For the past few days, we have been witnessing a brutal crackdown in Delhi on protesting voices. Even before the shameful lathi-charge in Ramlila maidan on June 5th 2011, the UPA had been threatening to curb down on protests in Delhi. And now, Delhi has imposed Section 144 of the CrPC in some parts of Delhi, including Jantar Mantar – thus effectively trying to ban any kind of protest in Delhi. This is nothing but a highly condemnable attempt to muzzle dissenting voices and to curb democratic spaces. Not just has Section 144 been imposed, the Delhi government now demands that prior 'permission' will be required for holding any protest! This is a completely unacceptable assualt on the right to protest.

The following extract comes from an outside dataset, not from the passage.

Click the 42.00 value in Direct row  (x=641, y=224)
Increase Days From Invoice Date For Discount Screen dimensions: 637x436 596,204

Kapil Sibal, representing the Congress and the government, has said that the brutal police action should ‘be a lesson for everybody.’ This is a direct threat to all anti-corruption protestors – to every citizen of India who dares to challenge Govt policies! At a time when the UPA has launched this offensive on democratic protests in Delhi, it is essential that the progressive and democratic voices come together to resist this crackdown. We appeal to you to express solidarity with the demonstration called by various civil society groups on June 8th, at Jantar Mantar.
Let's come together
- to protest the recent assaults, lathi charge and brutal crackdown on anti-corruption protestors including women and children.
- to resist the the imposition of Section 144 and restrictions on movement in several parts of Delhi and defend democratic spaces for dissent and protest
- to protest the crackdowns on people's resistance against corporate plunder, corruption and land grab in other parts of the country. For instance, in Jagatsinghpur, several platoons of the police are now deployed against the villagers opposing forcible land acquisition for the POSCO project.

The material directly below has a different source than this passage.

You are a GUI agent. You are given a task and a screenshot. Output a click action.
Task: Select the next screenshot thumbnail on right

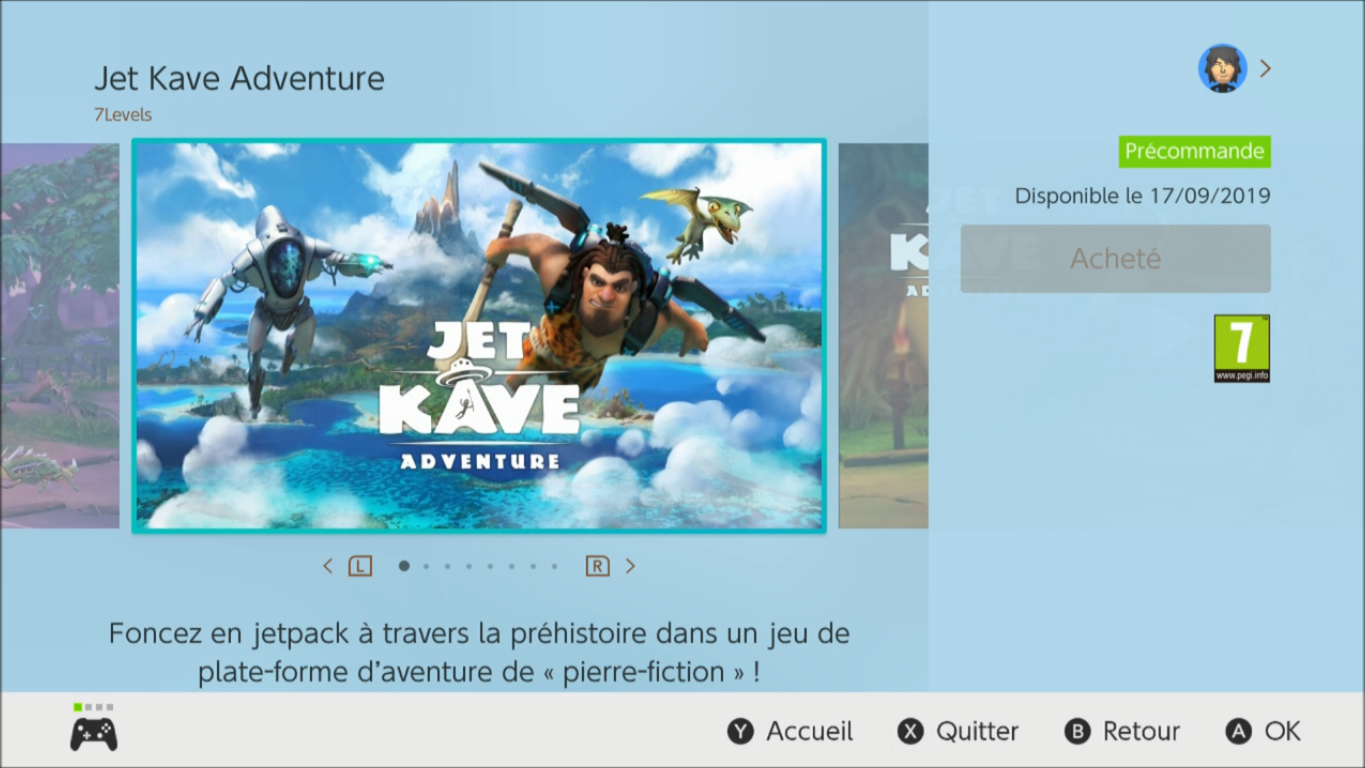click(x=883, y=336)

Throughout the country, we have been seeing how any dissent is being muzzled by the state: through state-sponsored military campaigns like Salwa Judum and Operation Green Hunt, through the imposition of draconian laws like the UAPA, the CSPSA and AFSPA, and through jailing anyone who dares to criticise state policy.

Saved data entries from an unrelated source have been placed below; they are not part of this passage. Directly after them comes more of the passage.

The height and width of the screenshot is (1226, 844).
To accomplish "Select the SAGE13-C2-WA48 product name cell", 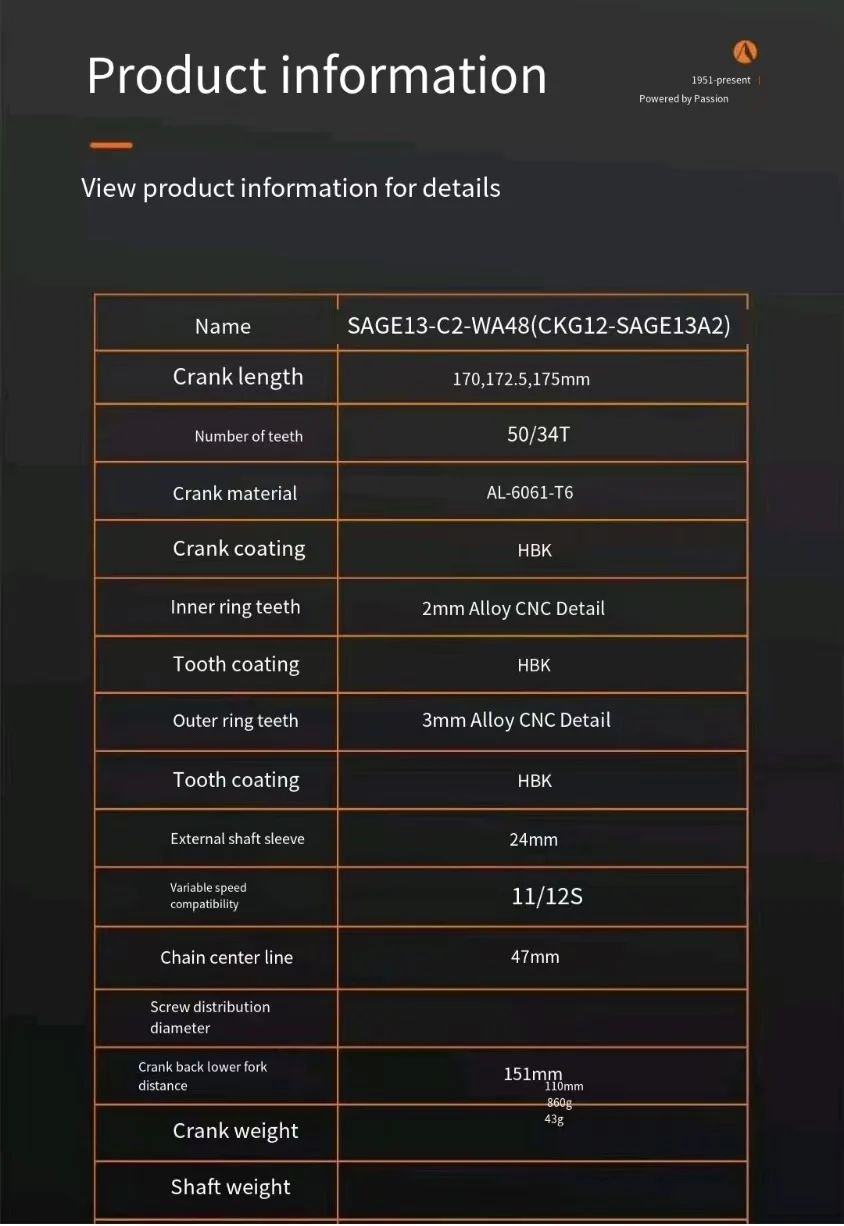I will (539, 326).
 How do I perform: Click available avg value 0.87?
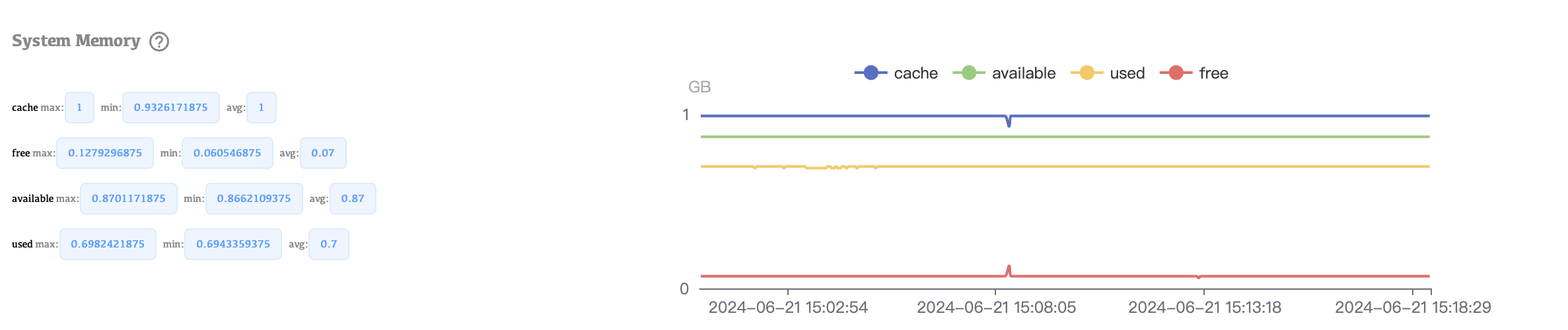(x=353, y=199)
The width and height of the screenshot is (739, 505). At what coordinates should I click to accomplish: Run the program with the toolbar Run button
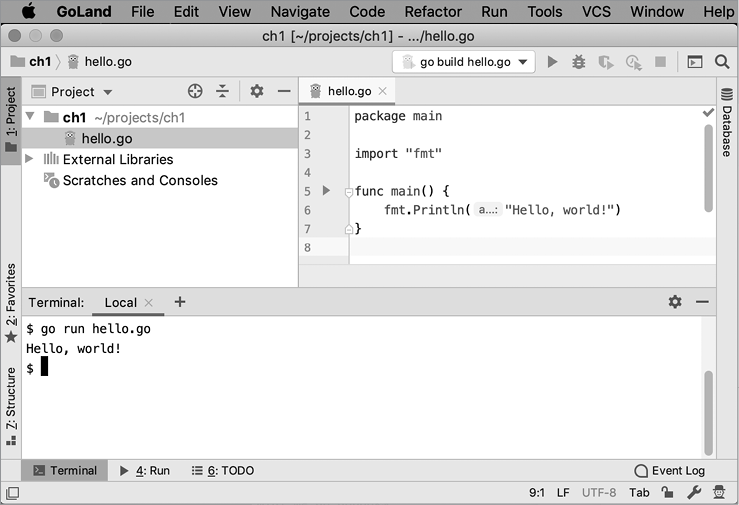pyautogui.click(x=553, y=62)
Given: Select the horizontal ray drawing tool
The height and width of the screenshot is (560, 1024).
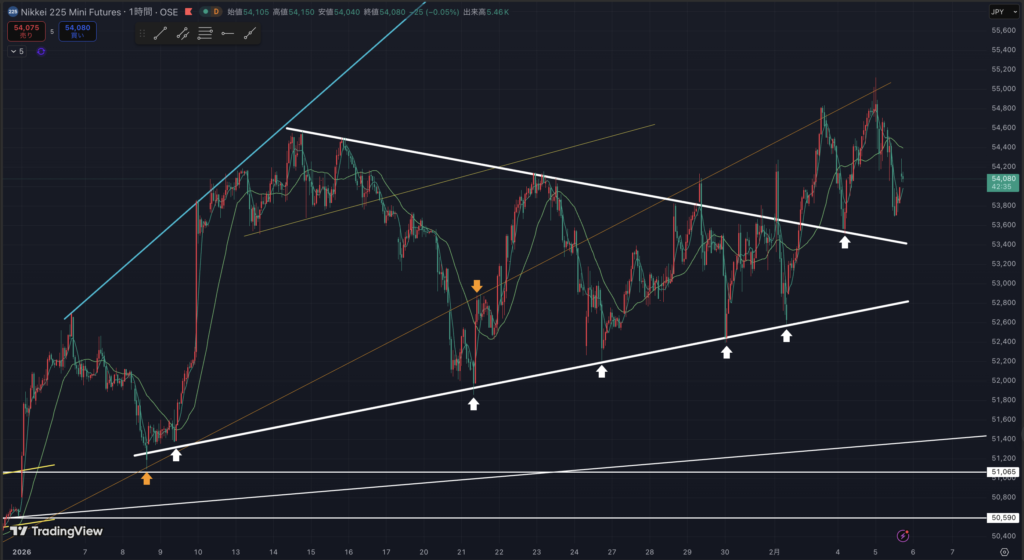Looking at the screenshot, I should point(228,33).
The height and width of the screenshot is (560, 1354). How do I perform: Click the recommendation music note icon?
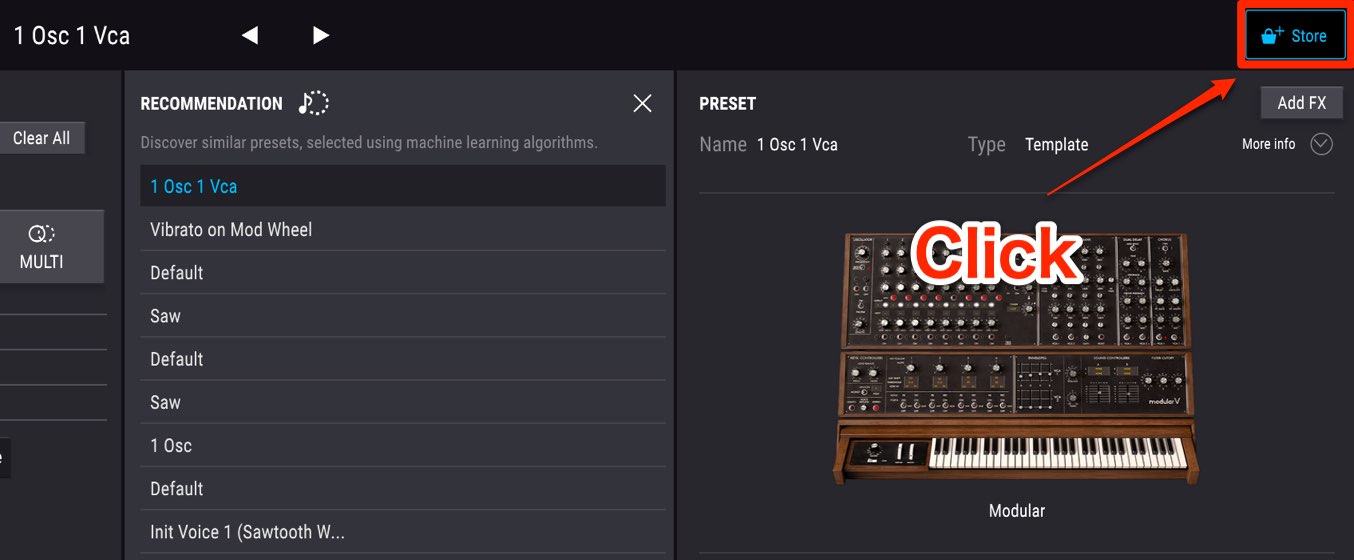pos(313,103)
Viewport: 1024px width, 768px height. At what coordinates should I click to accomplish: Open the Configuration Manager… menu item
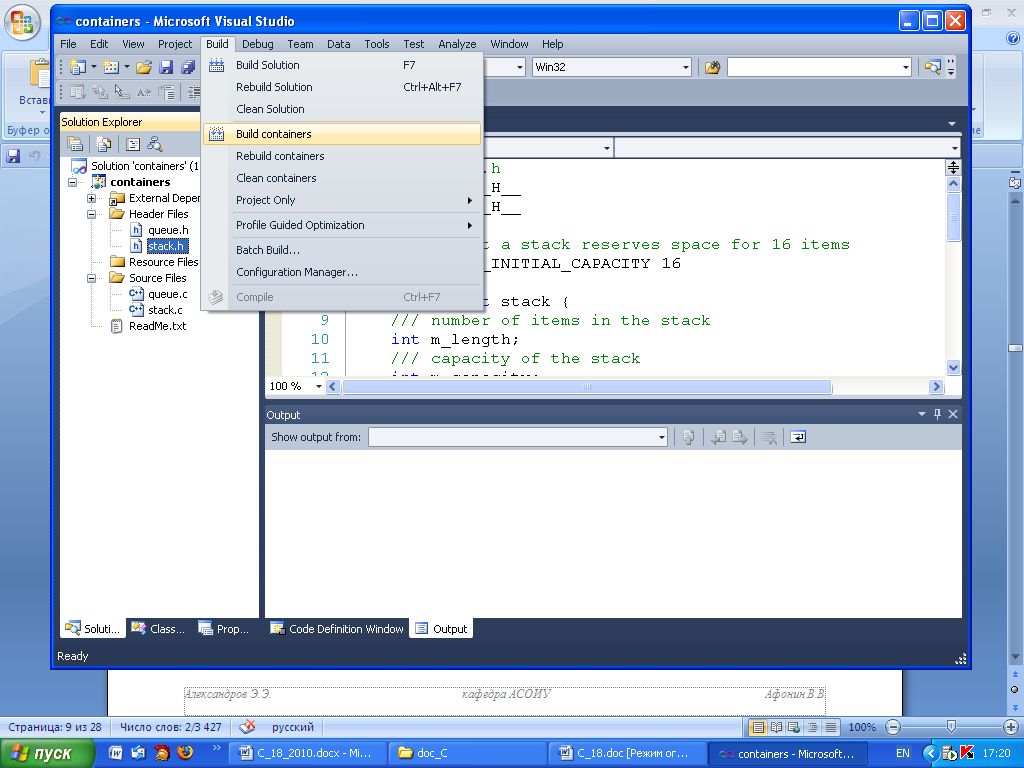pos(296,272)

At this juncture, we need to take the struggle against corruption forward, and this struggle cannot be separated from the struggle for a democratic India. The struggle against corruption is simultaneously a struggle against privatisation, against neo-liberal policies, against draconian laws like AFSPA and the sedition law, against state crackdowns on dissenting voices and against corporate dictation of our policies. It is simultaneously a struggle to defend the lives and livelihoods of millions of people across the country.